12/05/2007

"You don't look like the knitting type..."



That's what a man said to me tonight when I was buying some yarn. Is that a compliment or an insult? When I think of someone who knits I think of an older lady in a rocking chair, her lap covered by a quilt, with white hair and glasses. I am glad I don't look like that kind of knitter.... yet anyway... I also think of someone who knits as someone who has people to knit for... family... kids... making something with love to keep someone warm... maybe that is the kind of knitter I want to be thought of as being...

Anyway.... I was so tired last night... I had our first track practice after a long day of teaching and a morning workout. I went to bed last night, my knee feeling stiff, and worrying that I was going to wake up and barely able to walk. So I made a conscious decision to not get up to go to the gym this morning. Surprisingly I woke up and didn't feel overly stiff... so, that's good. I made it through the day and coached again tonight, and feel much more energetic than last night. Coaching was awesome tonight. I have a group of kids who are very coachable... some of the kids are new to the sport and do not know what to expect. We did a lot of conditioning drills and the kids were into it. It's going to be a great season... I may not have as many star throwers as I had last year, BUT... their attitudes are awesome and they are young... so... it is a building year... but I may have a couple of kids who surprise the heck out of people! Fun.
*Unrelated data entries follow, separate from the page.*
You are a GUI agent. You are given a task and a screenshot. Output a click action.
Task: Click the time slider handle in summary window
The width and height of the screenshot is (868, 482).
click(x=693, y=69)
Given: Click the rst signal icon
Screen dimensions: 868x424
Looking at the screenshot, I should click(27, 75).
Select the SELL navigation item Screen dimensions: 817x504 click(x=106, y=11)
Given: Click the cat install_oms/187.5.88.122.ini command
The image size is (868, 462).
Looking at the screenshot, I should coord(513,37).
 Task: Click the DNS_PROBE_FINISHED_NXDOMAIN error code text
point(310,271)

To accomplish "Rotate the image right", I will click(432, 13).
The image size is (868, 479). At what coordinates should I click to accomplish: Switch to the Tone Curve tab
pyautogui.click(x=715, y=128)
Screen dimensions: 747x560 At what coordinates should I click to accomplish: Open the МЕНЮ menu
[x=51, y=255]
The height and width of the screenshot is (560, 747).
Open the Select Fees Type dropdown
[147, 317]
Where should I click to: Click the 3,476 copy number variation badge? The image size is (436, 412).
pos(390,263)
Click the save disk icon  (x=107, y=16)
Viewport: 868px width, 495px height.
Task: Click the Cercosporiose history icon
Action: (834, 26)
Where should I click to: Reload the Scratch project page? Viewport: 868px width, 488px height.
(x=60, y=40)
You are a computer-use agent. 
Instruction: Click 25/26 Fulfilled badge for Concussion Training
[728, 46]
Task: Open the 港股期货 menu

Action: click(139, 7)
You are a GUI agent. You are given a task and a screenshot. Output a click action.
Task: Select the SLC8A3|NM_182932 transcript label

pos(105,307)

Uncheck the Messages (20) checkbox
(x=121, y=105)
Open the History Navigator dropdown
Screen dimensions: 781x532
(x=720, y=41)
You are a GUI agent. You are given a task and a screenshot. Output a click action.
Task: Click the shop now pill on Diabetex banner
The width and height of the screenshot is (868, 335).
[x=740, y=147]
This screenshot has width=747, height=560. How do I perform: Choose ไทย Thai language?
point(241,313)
The news about my knee is still settling in... and more and more I am believing that PVNS may be in my past. Though I found myself hesitating to say so yesterday, when a parent of one of my track kids asked something about my knee...remembering I had surgery (the biopsy/arthroscopy) last March... I told him I had gone through a major surgery this summer and said that I "have" a rare condition.... I started to say had when I was talking to him... and couldn't... even though I know that once the lining of my knee was removed, technically I no longer had PVNS... I still have felt like I have it... so...my brain is starting to wrap itself around this... and... I catch myself doing things... being happy... or silly... in ways I haven't been for a while.... I have been worried about how to return to my life... how I would re-enter myself... if that makes sense... and I guess it will just happen...naturally... the tentativeness to engage in physical activities is lessening... and I think that my confidence is resurfacing... I don't think it has been gone...my confidence...but I do think that I felt so bad with my knee stuff, that I felt bad in a lot of ways.

Life is looking good....I gotta go for now... gotta put some of that yarn to use.

1 comment:

Brian, Jill, Ava & Andrew said...

I think the "Yarn Guy" was hitting on you. You should have asked him if he "needed something to keep him warm this winter". =O)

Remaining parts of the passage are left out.